§ Supplied information
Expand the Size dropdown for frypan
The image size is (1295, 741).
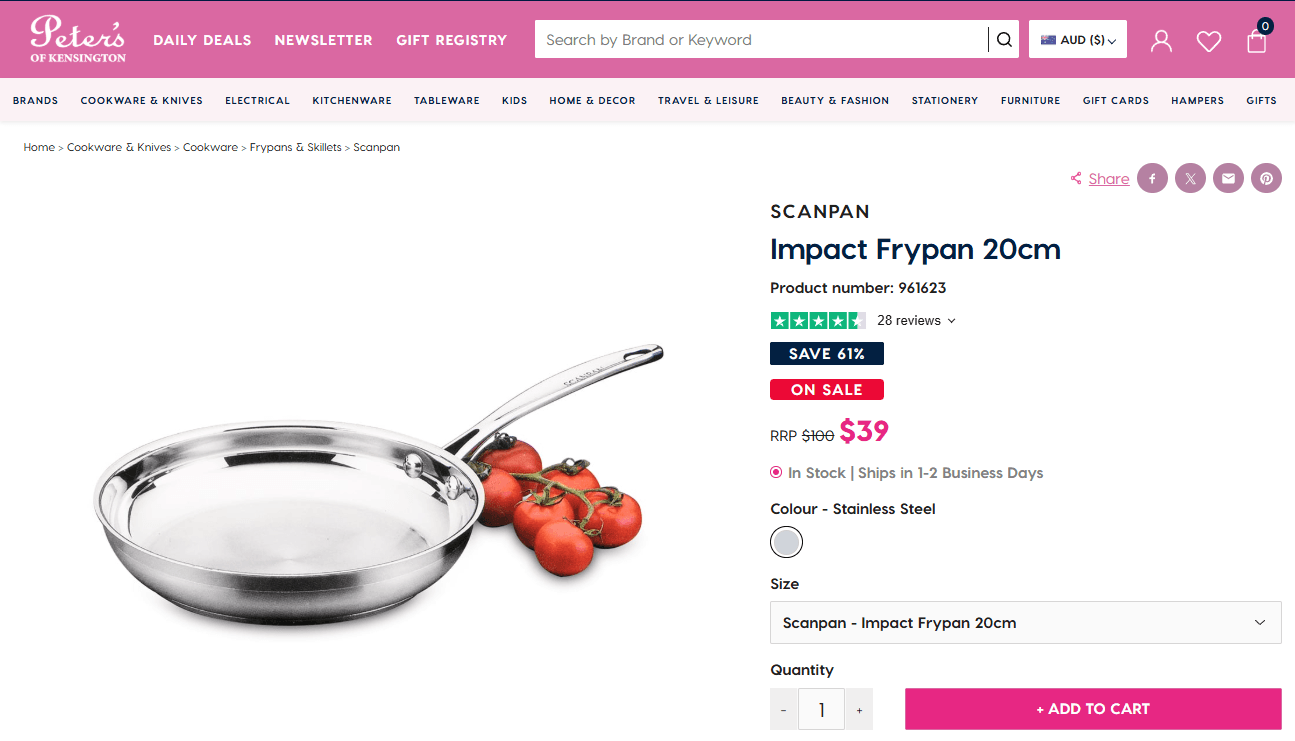coord(1025,623)
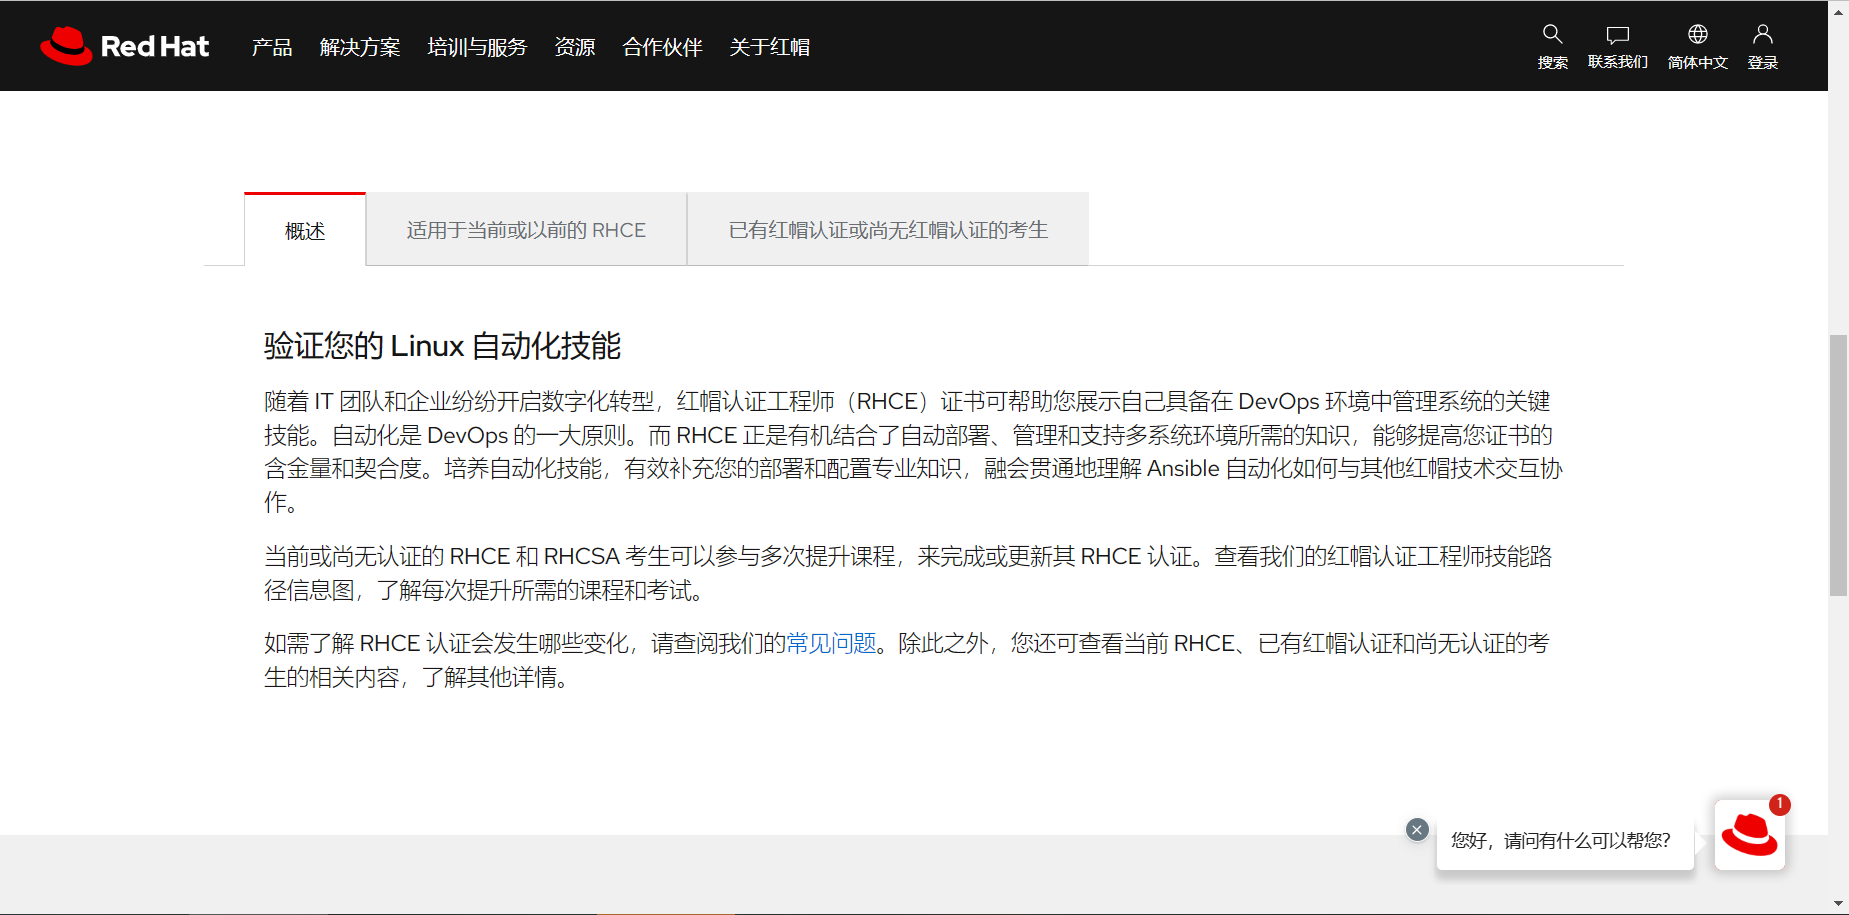Open the 合作伙伴 menu
Screen dimensions: 1849x915
[x=662, y=47]
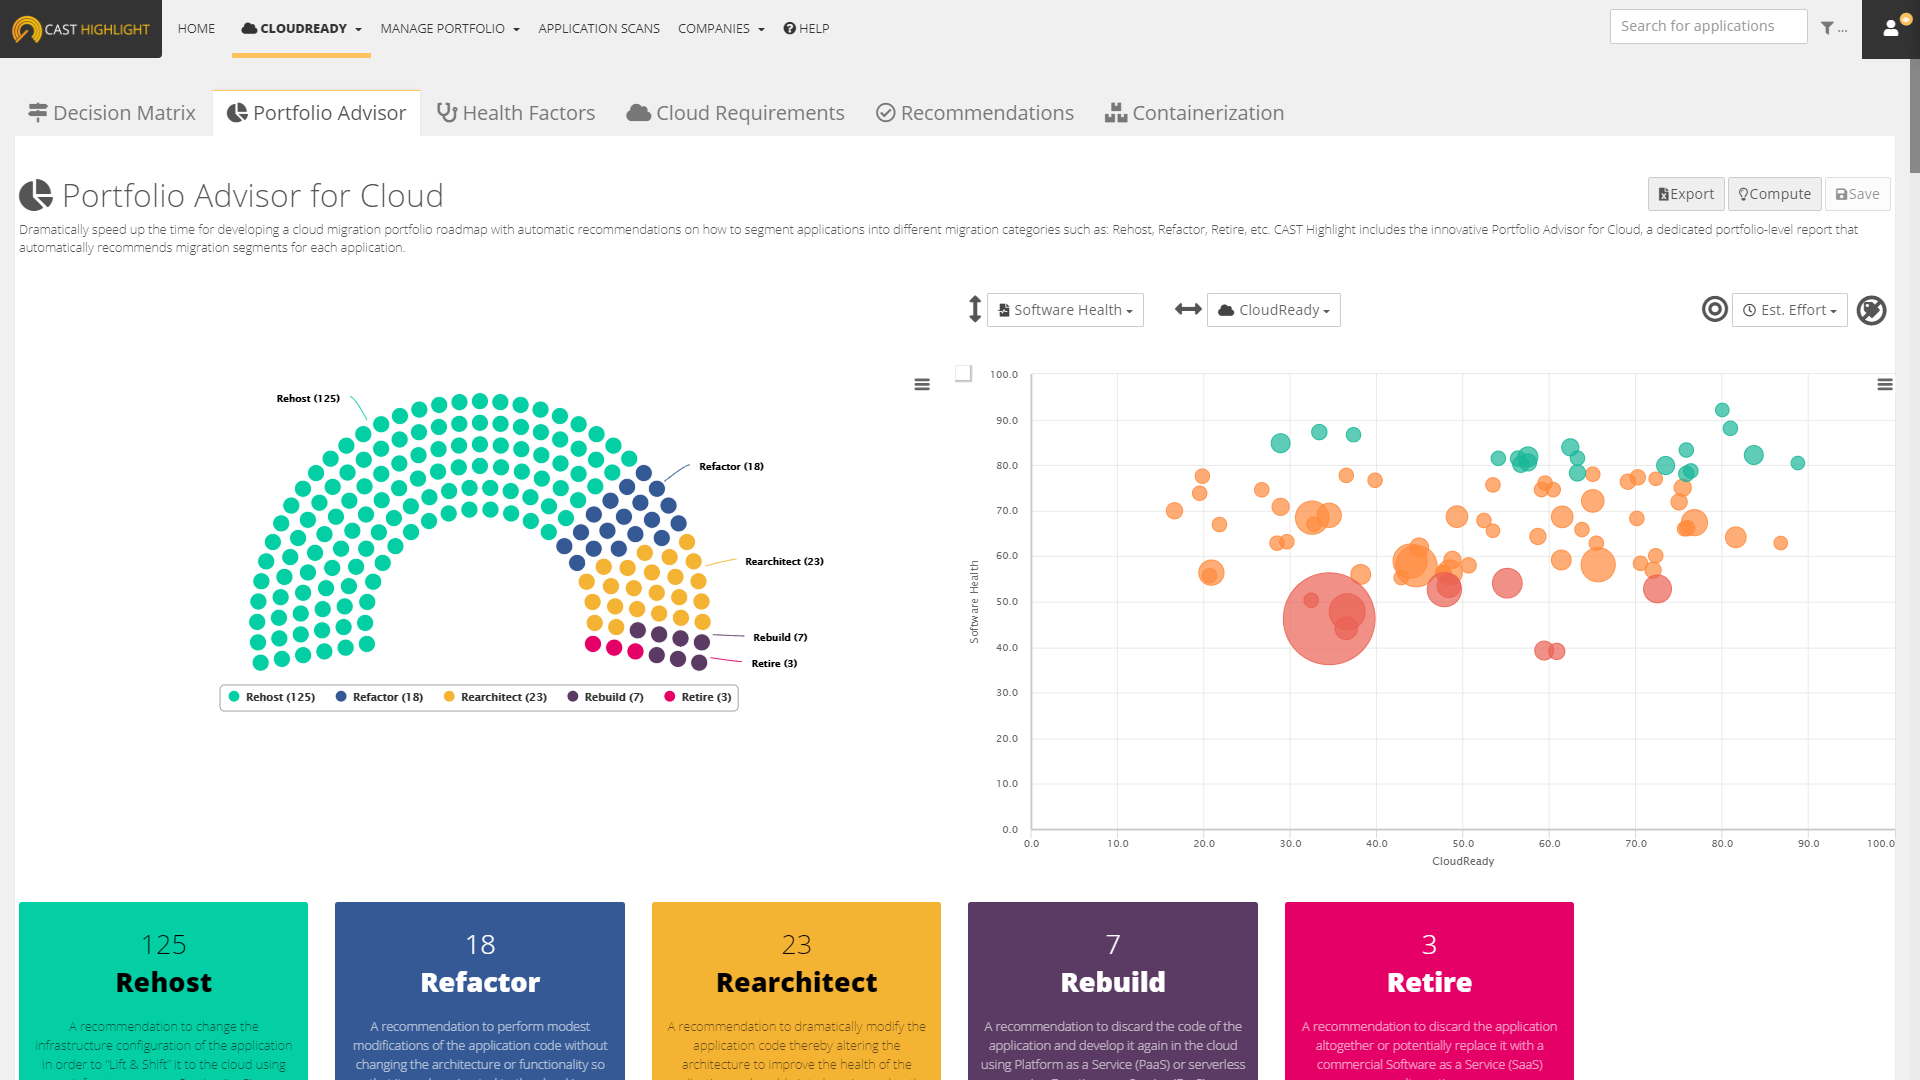Viewport: 1920px width, 1080px height.
Task: Switch to the Health Factors tab
Action: (x=517, y=113)
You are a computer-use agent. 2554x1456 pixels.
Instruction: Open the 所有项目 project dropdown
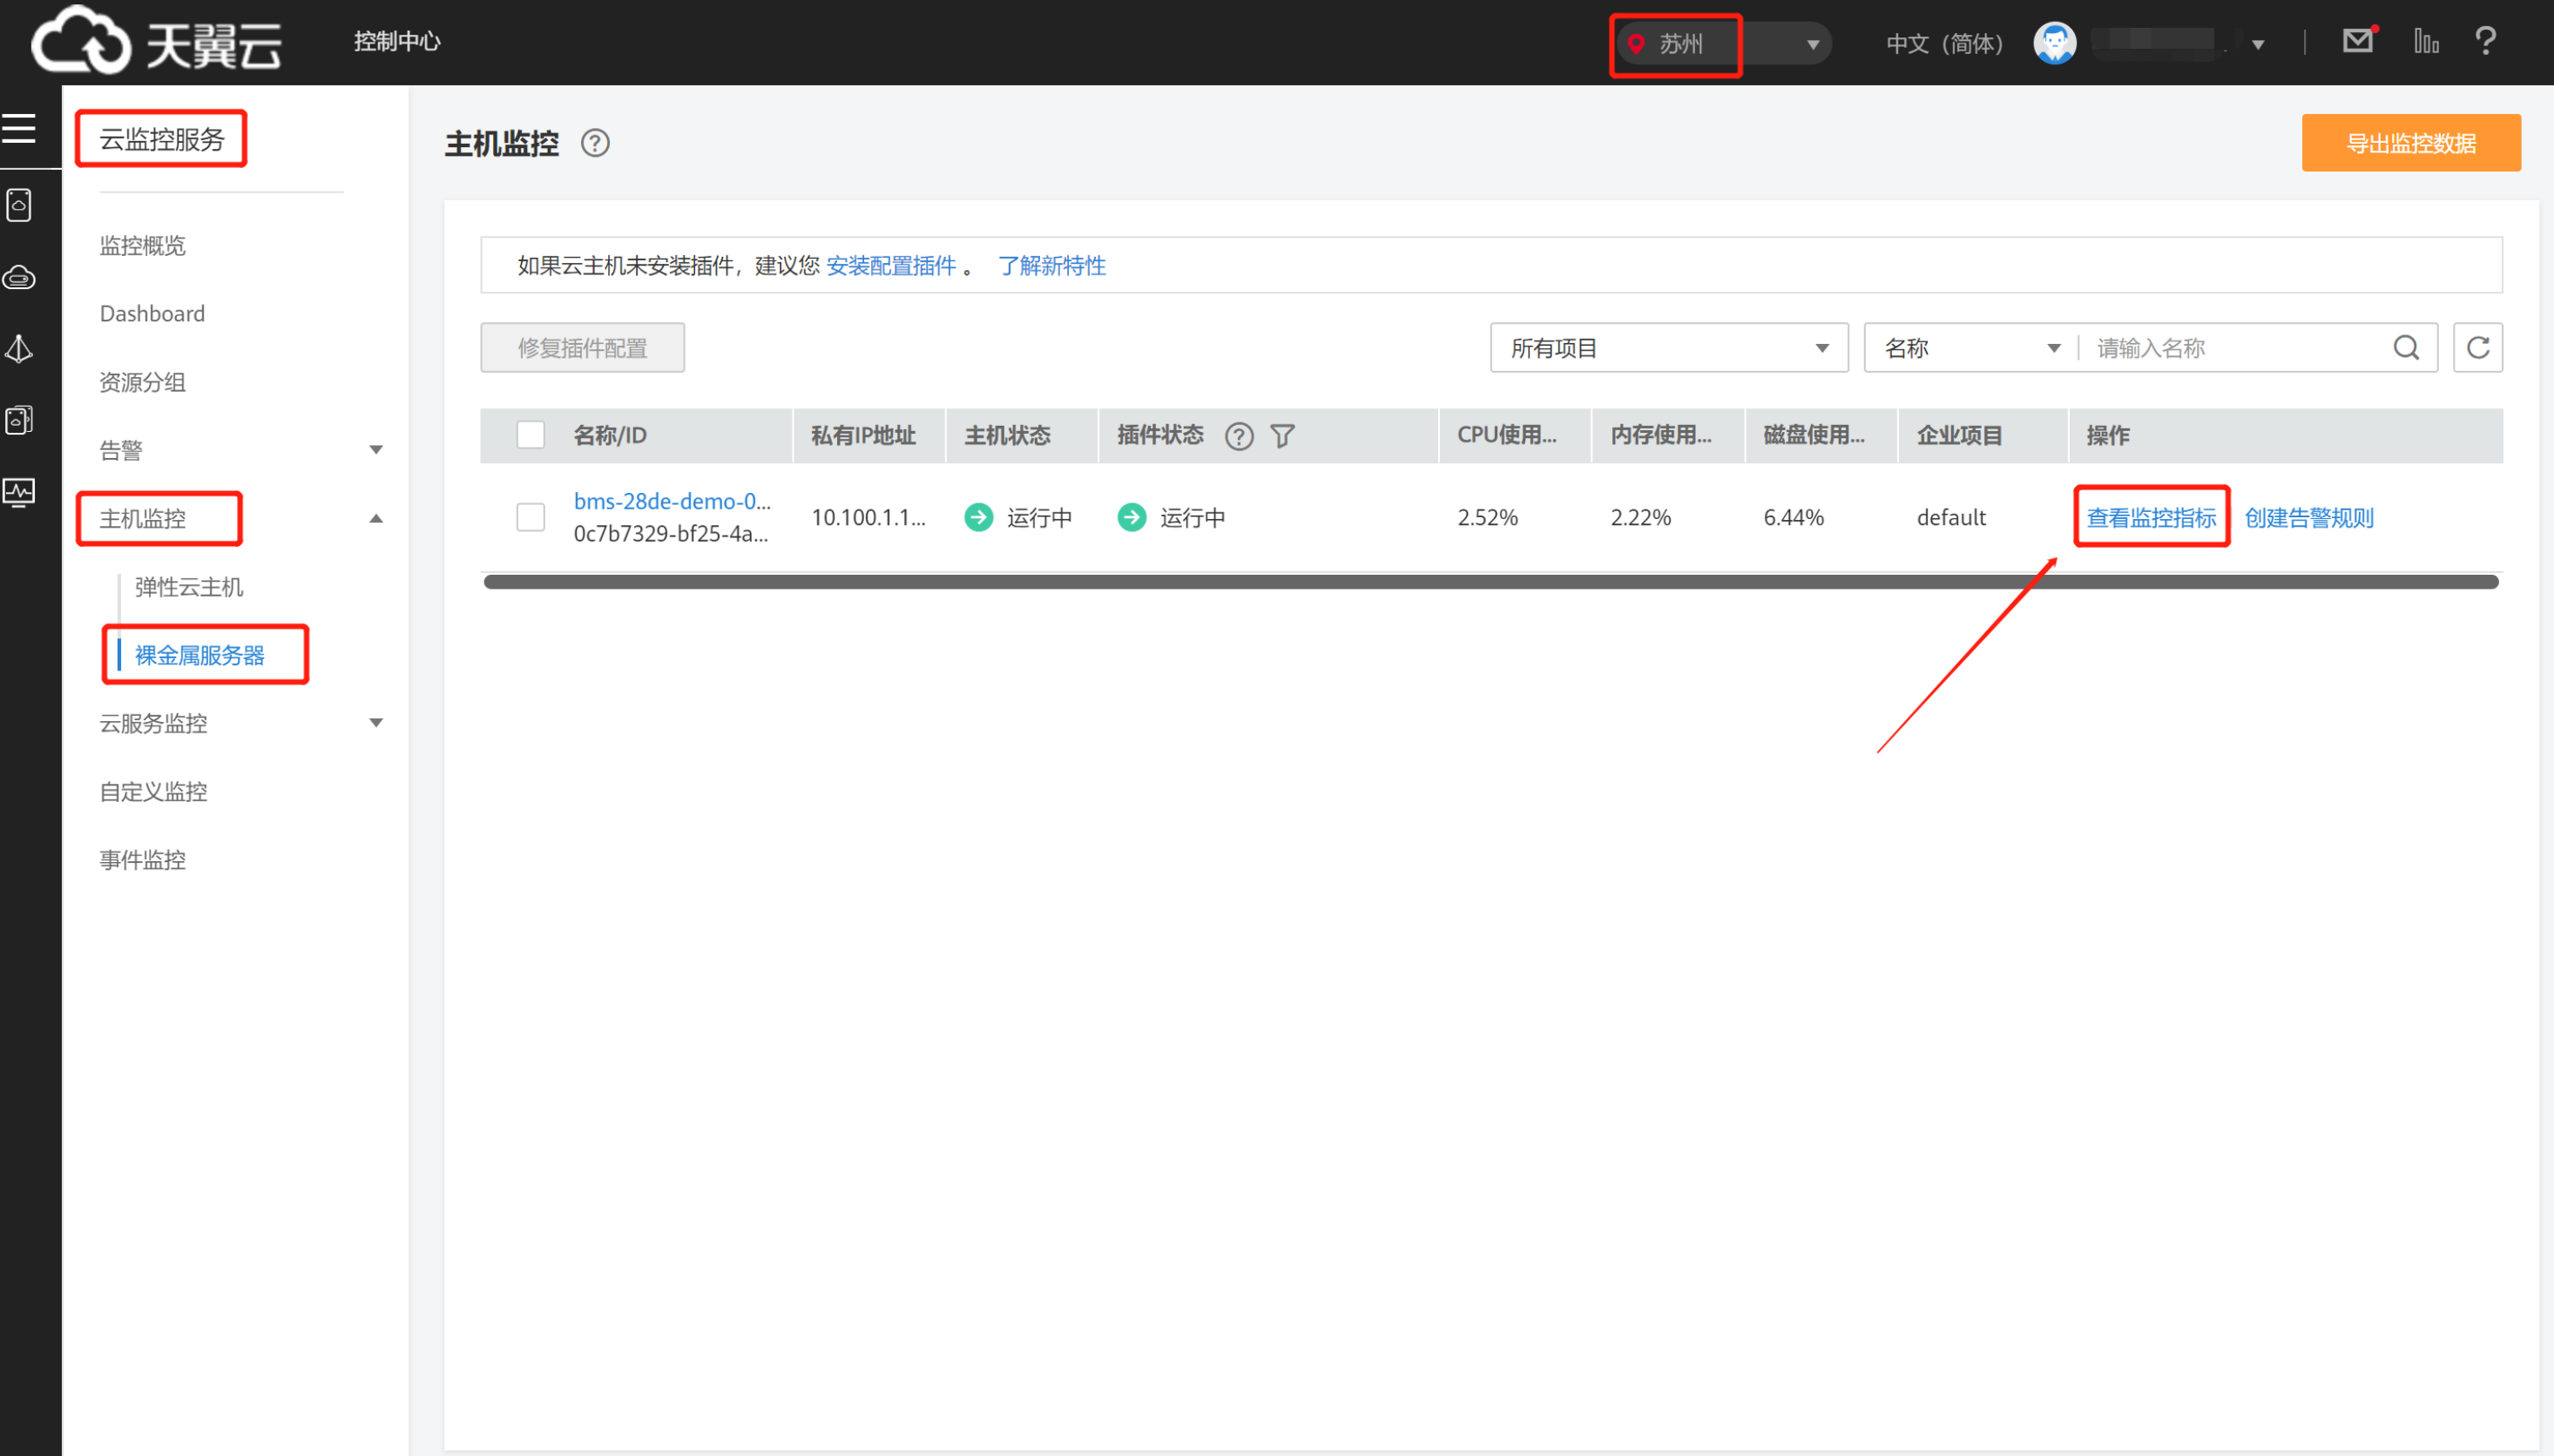click(x=1668, y=348)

§ Problem description
Rewrite all of the material above, replacing every "dropdown" with "drop-down menu" and changing nothing else. Leave out the pictures.

§ Response for this exercise
Expand the Size drop-down menu for frypan
The image size is (1295, 741).
coord(1025,623)
Open the 合作伙伴 menu
Screen dimensions: 1849x915
[x=662, y=47]
Viewport: 1920px width, 1080px height.
Task: Switch to the Health Factors tab
Action: (x=517, y=113)
You are a computer-use agent. 2554x1456 pixels.
Instruction: Open the 所有项目 project drop-down menu
click(x=1668, y=348)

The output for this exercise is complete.